V={{1, 0, 0, 0, 0, 0, 0, 0, 0, 0, 0, 1, 1, 0, 1, 1},
  {0, 1, 1, 0, 0, 0, 0, 0, 0, 0, 0, 0, 0, 1, 1, 1},
  {0, 1, 1, 1, 0, 0, 0, 0, 0, 0, 0, 0, 0, 0, 0, 0},
  {0, 0, 1, 1, 0, 0, 0, 0, 0, 0, 0, 0, 0, 1, 0, 1},
  {0, 0, 0, 0, 1, 1, 0, 0, 0, 0, 0, 0, 0, 0, 1, 0},
  {0, 0, 0, 0, 1, 1, 0, 0, 0, 0, 0, 0, 0, 1, 0, 0},
  {0, 0, 0, 0, 0, 0, 1, 1, 0, 0, 0, 0, 1, 0, 0, 0},
  {0, 0, 0, 0, 0, 0, 1, 1, 1, 0, 0, 0, 0, 1, 0, 0},
  {0, 0, 0, 0, 0, 0, 0, 1, 1, 0, 0, 0, 0, 0, 0, 1},
  {0, 0, 0, 0, 0, 0, 0, 0, 0, 1, 0, 0, 0, 1, 1, 1},
  {0, 0, 0, 0, 0, 0, 0, 0, 0, 0, 1, 1, 0, 1, 1, 0},
  {1, 0, 0, 0, 0, 0, 0, 0, 0, 0, 1, 1, 0, 0, 0, 0},
  {1, 0, 0, 0, 0, 0, 1, 0, 0, 0, 0, 0, 1, 0, 0, 0},
  {0, 1, 0, 1, 0, 1, 0, 1, 0, 1, 1, 0, 0, 1, 0, 0},
  {1, 1, 0, 0, 1, 0, 0, 0, 0, 1, 1, 0, 0, 0, 1, 0},
  {1, 1, 0, 1, 0, 0, 0, 0, 1, 1, 0, 0, 0, 0, 0, 1}}

Solving the equation $\mathbf{Vx} = {1,1,....1} \mod{2}$ reveals how many times one must utilize $f(j)$ to invert every light source.
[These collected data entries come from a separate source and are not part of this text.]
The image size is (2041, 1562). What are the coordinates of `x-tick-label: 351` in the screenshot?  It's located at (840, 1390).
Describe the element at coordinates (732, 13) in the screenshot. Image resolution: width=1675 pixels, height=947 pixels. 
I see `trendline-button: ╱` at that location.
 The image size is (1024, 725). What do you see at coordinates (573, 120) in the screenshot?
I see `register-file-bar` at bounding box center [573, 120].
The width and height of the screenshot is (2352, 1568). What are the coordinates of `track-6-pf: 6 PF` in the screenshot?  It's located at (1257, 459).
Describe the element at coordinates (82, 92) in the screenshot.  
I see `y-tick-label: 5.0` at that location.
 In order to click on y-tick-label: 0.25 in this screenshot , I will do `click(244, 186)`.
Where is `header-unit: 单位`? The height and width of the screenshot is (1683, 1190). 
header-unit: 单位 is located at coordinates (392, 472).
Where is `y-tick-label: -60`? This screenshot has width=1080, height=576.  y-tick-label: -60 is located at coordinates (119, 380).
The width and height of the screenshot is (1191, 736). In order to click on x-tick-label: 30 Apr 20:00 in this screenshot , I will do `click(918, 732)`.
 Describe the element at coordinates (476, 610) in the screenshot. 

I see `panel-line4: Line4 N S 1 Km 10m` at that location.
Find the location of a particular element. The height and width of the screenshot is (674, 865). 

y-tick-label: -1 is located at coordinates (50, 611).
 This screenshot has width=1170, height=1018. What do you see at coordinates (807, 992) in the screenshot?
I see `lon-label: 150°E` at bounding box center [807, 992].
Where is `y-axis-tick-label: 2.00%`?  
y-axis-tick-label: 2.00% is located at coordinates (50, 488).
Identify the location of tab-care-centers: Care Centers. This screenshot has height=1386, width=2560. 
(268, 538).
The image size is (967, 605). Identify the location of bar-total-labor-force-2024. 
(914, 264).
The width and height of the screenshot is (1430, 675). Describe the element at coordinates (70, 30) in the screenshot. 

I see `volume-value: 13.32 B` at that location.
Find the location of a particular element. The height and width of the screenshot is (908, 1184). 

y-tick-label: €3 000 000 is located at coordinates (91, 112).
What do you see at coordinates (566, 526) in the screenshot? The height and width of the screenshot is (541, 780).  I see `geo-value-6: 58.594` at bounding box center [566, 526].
i={1, 1, 1, 1, 1, 1, 1, 1, 1, 1, 1, 1, 1, 1, 1, 1}

LinearSolve[V, i, Modulus -> 2]
Answer: {0, 1, 0, 0, 1, 1, 1, 0, 1, 1, 1, 0, 0, 1, 1, 0}

in other words: $B,E,F,G,I,J,K,N,O$

This post was later found by one of the game developers who sent me their solution; $B,C,D,E,G,K,P$, and this yields all odds when taking the dot product with $V$.